WHAT YOU ARE ASKED TO DO ▸ Can you render the lines between the line holding "Pick the red Is in Air input pin" and the line holding "pos(85,288)", inclusive, as a Markdown table with a Row column for the row number and a Line column for each line, leaving out blank lines?

DATASET RECORDS ▸
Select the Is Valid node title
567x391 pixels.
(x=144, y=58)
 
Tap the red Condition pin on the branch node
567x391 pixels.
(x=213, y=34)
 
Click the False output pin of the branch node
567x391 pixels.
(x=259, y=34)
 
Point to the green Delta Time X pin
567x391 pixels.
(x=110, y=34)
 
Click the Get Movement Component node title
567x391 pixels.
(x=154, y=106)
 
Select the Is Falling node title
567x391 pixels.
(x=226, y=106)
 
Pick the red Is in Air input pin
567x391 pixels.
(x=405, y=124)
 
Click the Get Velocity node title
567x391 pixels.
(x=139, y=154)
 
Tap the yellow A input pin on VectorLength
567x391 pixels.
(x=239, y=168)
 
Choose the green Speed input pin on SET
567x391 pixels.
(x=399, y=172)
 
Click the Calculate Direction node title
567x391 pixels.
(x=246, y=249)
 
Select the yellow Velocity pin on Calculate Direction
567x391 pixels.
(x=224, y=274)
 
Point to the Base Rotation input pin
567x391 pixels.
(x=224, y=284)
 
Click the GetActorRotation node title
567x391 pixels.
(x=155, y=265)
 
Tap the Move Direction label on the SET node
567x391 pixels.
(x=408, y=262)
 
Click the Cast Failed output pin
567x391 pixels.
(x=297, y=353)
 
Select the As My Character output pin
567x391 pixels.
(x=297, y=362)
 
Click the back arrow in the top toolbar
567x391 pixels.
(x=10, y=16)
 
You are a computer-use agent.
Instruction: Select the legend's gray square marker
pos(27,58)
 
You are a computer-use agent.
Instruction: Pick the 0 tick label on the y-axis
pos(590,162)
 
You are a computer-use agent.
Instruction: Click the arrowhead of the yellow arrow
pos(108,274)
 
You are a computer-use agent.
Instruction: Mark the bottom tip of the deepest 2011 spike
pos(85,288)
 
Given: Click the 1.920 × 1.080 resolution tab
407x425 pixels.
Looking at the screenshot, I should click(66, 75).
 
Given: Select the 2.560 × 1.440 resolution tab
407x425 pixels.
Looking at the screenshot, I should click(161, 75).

---

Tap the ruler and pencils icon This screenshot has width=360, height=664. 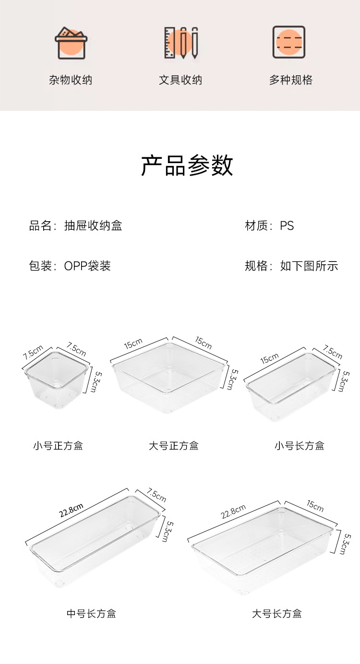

...

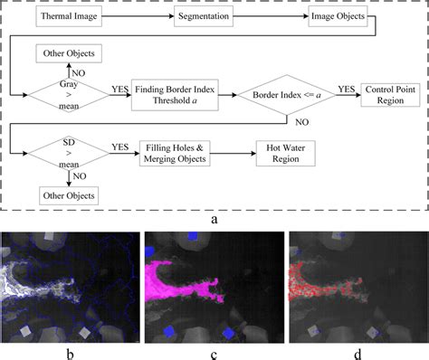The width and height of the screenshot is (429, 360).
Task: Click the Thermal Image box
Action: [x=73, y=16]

SOLUTION FOR THIS EXERCISE ▸
| Row | Line |
|---|---|
| 1 | Pick the red Is in Air input pin |
| 2 | 567x391 pixels. |
| 3 | (x=405, y=124) |
| 4 | Click the Get Velocity node title |
| 5 | 567x391 pixels. |
| 6 | (x=139, y=154) |
| 7 | Tap the yellow A input pin on VectorLength |
| 8 | 567x391 pixels. |
| 9 | (x=239, y=168) |
| 10 | Choose the green Speed input pin on SET |
| 11 | 567x391 pixels. |
| 12 | (x=399, y=172) |
| 13 | Click the Calculate Direction node title |
| 14 | 567x391 pixels. |
| 15 | (x=246, y=249) |
| 16 | Select the yellow Velocity pin on Calculate Direction |
| 17 | 567x391 pixels. |
| 18 | (x=224, y=274) |
| 19 | Point to the Base Rotation input pin |
| 20 | 567x391 pixels. |
| 21 | (x=224, y=284) |
| 22 | Click the GetActorRotation node title |
| 23 | 567x391 pixels. |
| 24 | (x=155, y=265) |
| 25 | Tap the Move Direction label on the SET node |
| 26 | 567x391 pixels. |
| 27 | (x=408, y=262) |
| 28 | Click the Cast Failed output pin |
| 29 | 567x391 pixels. |
| 30 | (x=297, y=353) |
| 31 | Select the As My Character output pin |
| 32 | 567x391 pixels. |
| 33 | (x=297, y=362) |
| 34 | Click the back arrow in the top toolbar |
| 35 | 567x391 pixels. |
| 36 | (x=10, y=16) |
| 37 | You are a computer-use agent. |
| 38 | Instruction: Select the legend's gray square marker |
| 39 | pos(27,58) |
| 40 | You are a computer-use agent. |
| 41 | Instruction: Pick the 0 tick label on the y-axis |
| 42 | pos(590,162) |
| 43 | You are a computer-use agent. |
| 44 | Instruction: Click the arrowhead of the yellow arrow |
| 45 | pos(108,274) |
| 46 | You are a computer-use agent. |
| 47 | Instruction: Mark the bottom tip of the deepest 2011 spike |
| 48 | pos(85,288) |